Q: The clock in my 1962 300 doesn’t work. How can it be repaired or replaced with a quartz unit?
A: Get a can of electrical contact spray at a radio shop and spray liberally on the mechanism, dry thoroughly and purchase some sewing machine oil and lube all pivot points except the balance wheel. Then use some 400 grit sand paper and clean the points. Check to see if the hairspring is not broken. Hook up to 12V before installing to check operation. Quartz movements do now allow the use of electroluminesent face and hands to glow. Also expensive.
Q: My 413 block is cracked. Will a New Yorker or Imperial work OK?
A: Yes, but use the original crank out of your engine as it is forged and has hardened journals and is balanced at the factory to a greater degree – within 2 plus or minus grams. Imperials and New Yorker are done at 15 to 20 grams. Also use tri-metal (soft) bearings.
Q: What is the difference between 1034 and 1157 bulbs? My car has 1034 and I can only find 1157s. They look the same.
A: 1157 bulbs are of heavy duty type and have longer life.
Q: I need a top for my convertible but have been quoted $400 to $800 for one installed. I can put one on myself.
A: Check the JC Whitney catalog. $160 for a lifetime guarantee.
Q: The wire stands for the spark plug wires are coated on the end (or are supposed to be) but have deteriorated. How can they be restored?
A: Go to NAPA and order black Plasti-Dip. Do not dip but use a dime body/acid brush and brush on the coating to the desired thickness. Make sure stand is clean and free of oil and grease. Leave dry a couple of days and repeat the process if needed, then paint the proper engine color.


Reprinted from the 1992 Club News Volume XVIII Number IV

Dear Dr. Crankshaft:

Q: What is the correct radiator for my 1960 300?
A: #1903358 for A/C, #1904808 without A/C. For 1961, #1904811 for A/C, #1904808 without A/C.
Q: Where can I get brass freeze plugs for my 1961 300 block?
A: Pioneer (Barnes Group) has these under #EP-14-B (1-5/8”).

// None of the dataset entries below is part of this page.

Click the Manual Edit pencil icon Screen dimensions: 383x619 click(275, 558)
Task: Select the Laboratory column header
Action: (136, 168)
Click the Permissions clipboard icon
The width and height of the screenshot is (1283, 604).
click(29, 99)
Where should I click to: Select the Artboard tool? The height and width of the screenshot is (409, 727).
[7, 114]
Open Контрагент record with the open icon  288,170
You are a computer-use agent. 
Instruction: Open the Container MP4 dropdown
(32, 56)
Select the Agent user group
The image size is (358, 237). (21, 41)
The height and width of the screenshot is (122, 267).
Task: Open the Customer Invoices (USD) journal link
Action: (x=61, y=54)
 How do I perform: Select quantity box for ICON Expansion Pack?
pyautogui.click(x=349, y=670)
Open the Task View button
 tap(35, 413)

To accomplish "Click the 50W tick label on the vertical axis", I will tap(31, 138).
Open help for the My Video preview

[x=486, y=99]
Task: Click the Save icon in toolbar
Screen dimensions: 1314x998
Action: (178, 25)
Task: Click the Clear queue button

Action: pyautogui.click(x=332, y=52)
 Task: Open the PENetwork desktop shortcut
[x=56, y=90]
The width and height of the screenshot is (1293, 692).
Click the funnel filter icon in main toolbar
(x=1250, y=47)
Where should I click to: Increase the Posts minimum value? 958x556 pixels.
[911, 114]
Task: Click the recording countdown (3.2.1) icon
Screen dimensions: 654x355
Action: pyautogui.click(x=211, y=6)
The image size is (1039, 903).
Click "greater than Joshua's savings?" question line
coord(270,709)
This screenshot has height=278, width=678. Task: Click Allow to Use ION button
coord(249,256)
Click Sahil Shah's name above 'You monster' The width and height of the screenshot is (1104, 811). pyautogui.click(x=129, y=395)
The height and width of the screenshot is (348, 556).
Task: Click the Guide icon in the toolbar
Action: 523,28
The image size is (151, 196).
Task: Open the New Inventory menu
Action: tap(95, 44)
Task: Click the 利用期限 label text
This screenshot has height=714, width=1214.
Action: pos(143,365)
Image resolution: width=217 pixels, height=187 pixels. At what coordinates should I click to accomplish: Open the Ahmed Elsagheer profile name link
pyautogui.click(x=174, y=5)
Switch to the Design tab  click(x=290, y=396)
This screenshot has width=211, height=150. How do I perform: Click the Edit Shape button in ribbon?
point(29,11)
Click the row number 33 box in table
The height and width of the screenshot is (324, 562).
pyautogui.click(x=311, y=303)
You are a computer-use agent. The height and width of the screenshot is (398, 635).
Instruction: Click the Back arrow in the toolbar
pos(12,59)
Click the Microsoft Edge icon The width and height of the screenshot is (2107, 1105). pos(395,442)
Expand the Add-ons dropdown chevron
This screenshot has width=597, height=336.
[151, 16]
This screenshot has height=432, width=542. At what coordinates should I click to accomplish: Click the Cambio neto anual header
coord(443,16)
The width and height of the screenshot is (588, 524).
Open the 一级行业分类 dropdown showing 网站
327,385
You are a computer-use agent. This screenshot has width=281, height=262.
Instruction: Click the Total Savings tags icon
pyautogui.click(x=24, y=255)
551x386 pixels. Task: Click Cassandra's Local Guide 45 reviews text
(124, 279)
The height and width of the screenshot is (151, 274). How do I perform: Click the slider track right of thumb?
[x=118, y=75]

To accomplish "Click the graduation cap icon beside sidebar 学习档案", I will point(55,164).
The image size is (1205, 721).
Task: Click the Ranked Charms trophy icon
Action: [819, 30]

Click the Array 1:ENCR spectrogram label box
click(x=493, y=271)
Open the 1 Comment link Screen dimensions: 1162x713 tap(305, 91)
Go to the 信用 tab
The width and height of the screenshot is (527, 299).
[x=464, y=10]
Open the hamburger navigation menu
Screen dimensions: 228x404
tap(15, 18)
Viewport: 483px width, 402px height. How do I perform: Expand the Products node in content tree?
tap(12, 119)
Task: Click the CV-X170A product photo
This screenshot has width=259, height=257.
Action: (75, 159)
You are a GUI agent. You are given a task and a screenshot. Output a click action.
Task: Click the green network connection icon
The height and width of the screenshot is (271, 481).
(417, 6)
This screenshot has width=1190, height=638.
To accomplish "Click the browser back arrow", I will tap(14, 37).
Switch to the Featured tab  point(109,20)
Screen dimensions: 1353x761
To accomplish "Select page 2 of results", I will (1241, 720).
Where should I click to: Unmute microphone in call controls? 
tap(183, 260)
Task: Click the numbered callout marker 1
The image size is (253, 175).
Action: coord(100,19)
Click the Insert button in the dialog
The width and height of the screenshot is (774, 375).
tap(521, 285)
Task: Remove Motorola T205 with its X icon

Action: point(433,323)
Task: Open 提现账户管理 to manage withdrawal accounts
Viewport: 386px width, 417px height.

These are the saucer type, not the cup type.
Q: The gauges (oil, temp, gas) keep burning out on my 1960 300. I have replaced the oil gauge that supposedly controls the voltage. What is wrong?
A: 1960 had two types of oil gauges. One made by Stewart Warner with internal voltage regulator and one by Chrysler with an external regulator attached to the back of the speedometer housing. If you use the Chrysler gauge without the regulator, 12V current will blow out the oil, temp, and gas gauges. The voltage regulator limits 7.2 volts to the gauges.
Q: The distributor for my ’57 300 is beyond repair and I can’t find a replacement. Any ideas?
A: Yes, locate one from a 1957 or 1958 New Yorker or Imperial. They are completely interchangeable with only extremely slight differences. Also, an early low-block 273, 318 dual point distributor is almost a drop-in except the shaft is 1” shorter than the hemi. If the shaft on your distributor is OK, make an exchange and change the vacuum fitting on the chamber from hose type to fitting type and use the chamber spring and washers from yours.
Q: My starter sometimes stays engaged when the ignition key is in the run position. Why?
A: Could be that the small return spring on the end of the plunger has lost its tension, or that it is broken. A solenoid repair kit is available through NAPA (#STK12) for about $10. Fits ’56 through ’61 direct drive starters.
Q: I would like to know what are the original and the after market tail light lens identifications for the 1957 300.
A: Original lens is marked CHRCH at bottom of reflector, AL at the top of reflector. Left side has part number 168993LT and right has 1689932RH on rear edge of lens. After market has CY4 below reflector with VB at top of lens for the left lens, and for the right lens has CY3 with VB at top. Another lens is CY4 with TMC above reflector and VB at top (left); right is CY3 with TMC above reflector and VB at top.
Q: You say the 1960, 1961, 1962 clocks can’t be converted to quartz because of electroluminesence incompatibility?
A: Foot-in-mouth here, I’m afraid. I’ve been made aware of a quartz changeover to original operation by Kohler Clock Shop, 1930 E. Colorado Blvd., Pasadena CA, (818) 792-8991. Cost is $100 including shipping.
Q: The windshield wiper switch on my ’62 300 is bad and the dealers don’t have any. Where can I get a new one?
A: Phone your local NAPA store and order Echlin #WS6456 (Chrysler #2084267) or visit some friendly junkyard. A good used ’61 will work also. ’60 will not work because it works on vacuum. ’61 & ’62 have an electrical switch piggyback on the main wiper switch.
Q: Looking for brake shoes at swap meets really confuse me. Prices range from $8 per axle to $25, but there seem to be many variations for 2-1/2” x 12” drums.
A: Below I will show you the differences. Also, relined shoes by various companies are in the $50 to $70 range, but you can specify what oversize to put on depending on how much metal must be taken off the drums, then get shoes arced to the correct drum turned size.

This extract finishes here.